Supplied data:
= = = = =

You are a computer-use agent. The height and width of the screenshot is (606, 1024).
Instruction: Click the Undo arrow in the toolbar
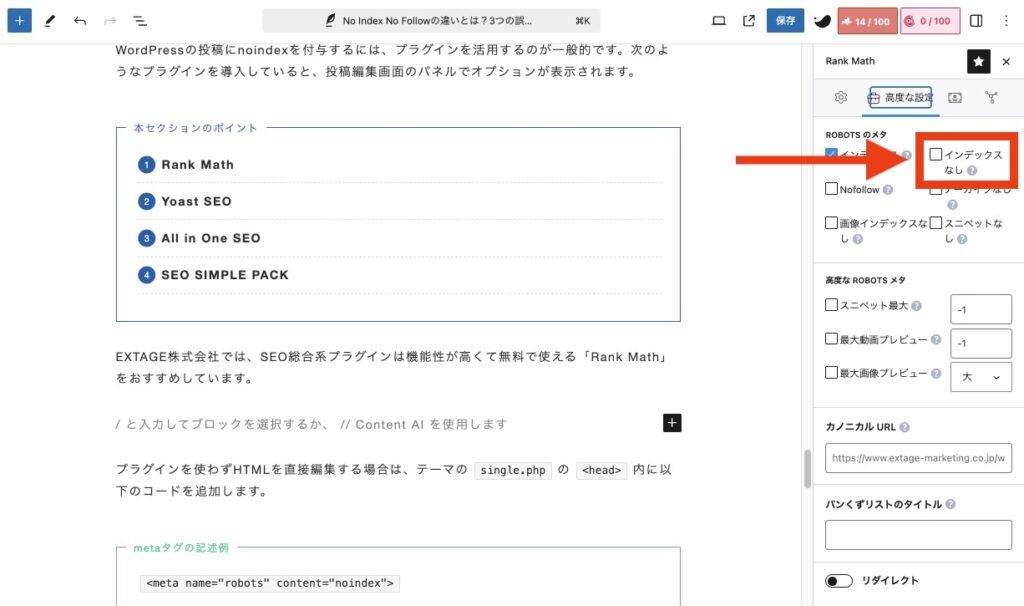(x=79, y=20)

= = = = =

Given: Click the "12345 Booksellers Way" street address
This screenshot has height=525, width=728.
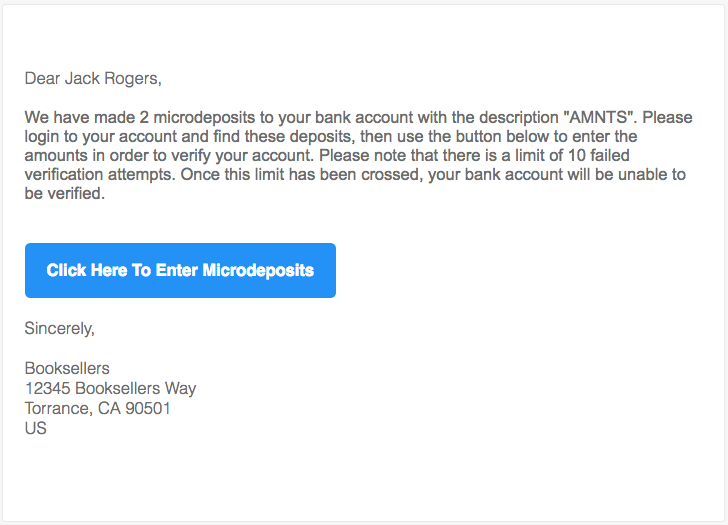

= = = = =

Problem statement: Looking over the records, find each line with the word "screenshot" and copy it.

Exercise solution:
You are a computer-use agent. The height and width of the screenshot is (606, 1024).
This screenshot has height=525, width=728.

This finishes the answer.